Plutonium trioxide
- Names: Other names Plutonium(VI) oxide

Identifiers
- CAS Number: 12311-78-3;
- 3D model (JSmol): Interactive image;

Properties
- Chemical formula: PuO_{3}
- Molar mass: 536 g·mol^{−1}
- Appearance: golden-red crystals (hydrates)
- Solubility in water: insoluble (hydrates)

Related compounds
- Other anions: Uranium trioxide; Neptunium trioxide;

= Plutonium trioxide =

Plutonium trioxide is an inorganic compound of plutonium and oxygen with the chemical formula PuO3. This is a high-order oxide of plutonium where the metal is in the +6 oxidation state.

Theoretical calculations on molecular actinide trioxides predict that while molecular plutonium trioxide should attain the +6 oxidation state for plutonium, the molecular trioxides of the heavier actinides should be regarded as having the actinide in the +5 oxidation state

==Synthesis==
Initially, plutonium(III) hydroxide is obtained, which then transforms into plutonium(IV) hydroxide in air, and then oxygen containing ozone is passed through the suspension:
Pu(OH)4 + O3 -> PuO3*H2O + O2 + H2O

==Physical properties==
Plutonium trioxide forms hydrates of variable composition PuO3*xH2O, where x = 0.8–1, which are golden-red crystals. Not isolated in the anhydrous state: it decomposes when attempted to separate the water.

What is needed
Translate this sentence from the plutonium trioxide article into Spanish: "Plutonium trioxide is an inorganic compound of plutonium and oxygen with the chemical formula PuO3."

Data block
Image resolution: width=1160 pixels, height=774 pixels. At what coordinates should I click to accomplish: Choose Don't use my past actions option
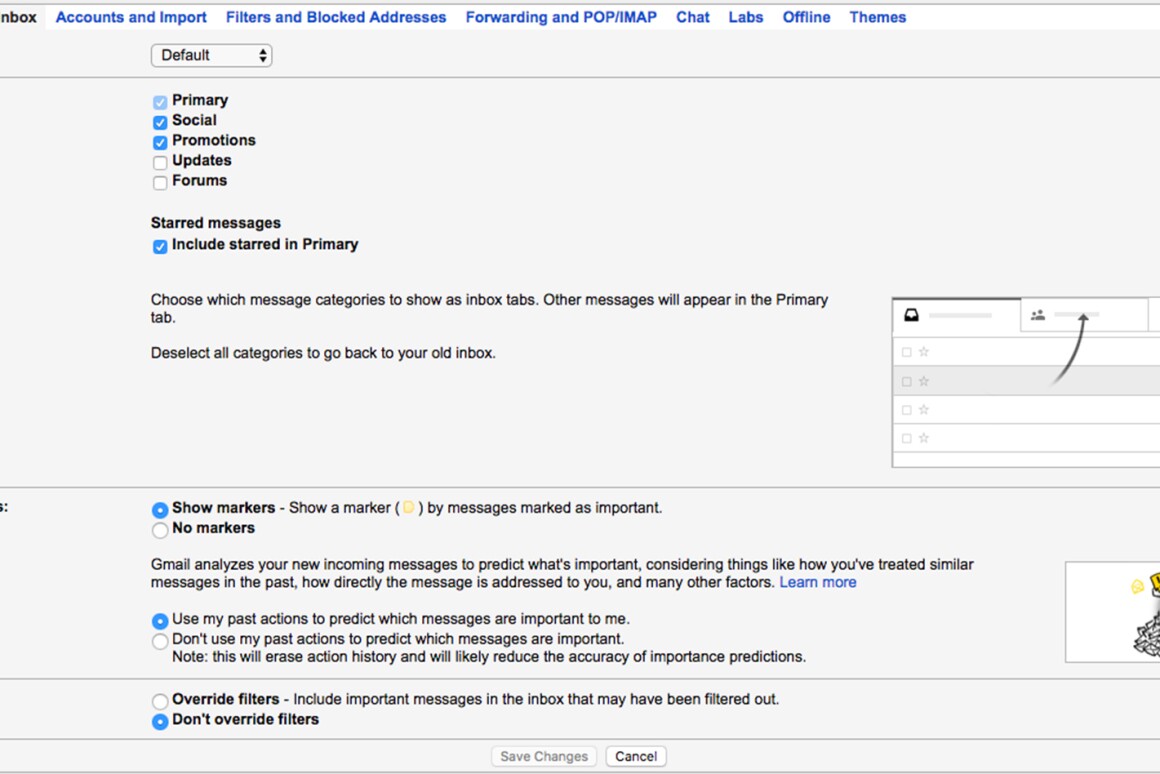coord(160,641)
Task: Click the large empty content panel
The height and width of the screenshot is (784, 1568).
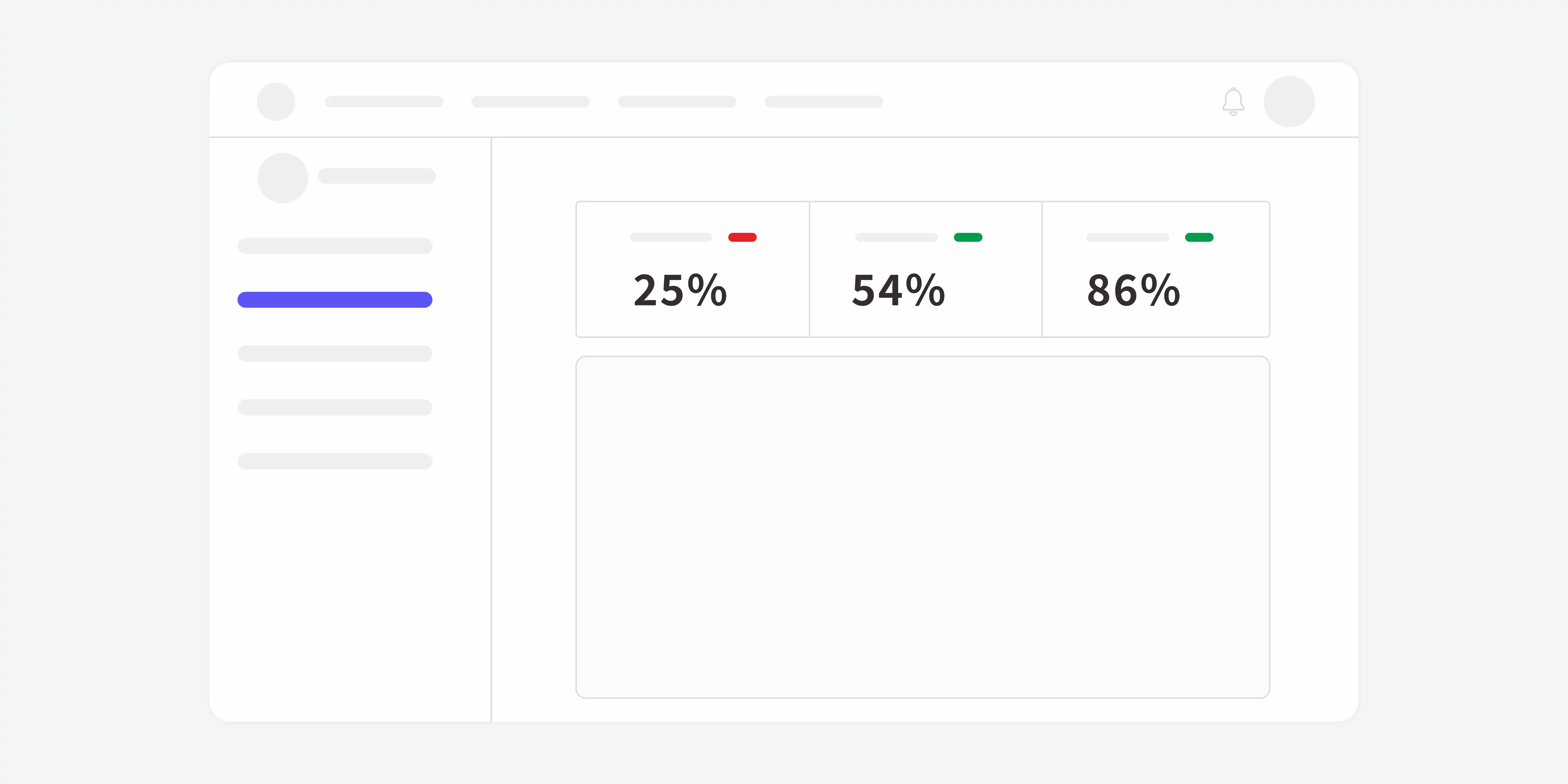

The answer
El trióxido de plutonio es un compuesto inorgánico de plutonio y oxígeno con la fórmula química PuO3.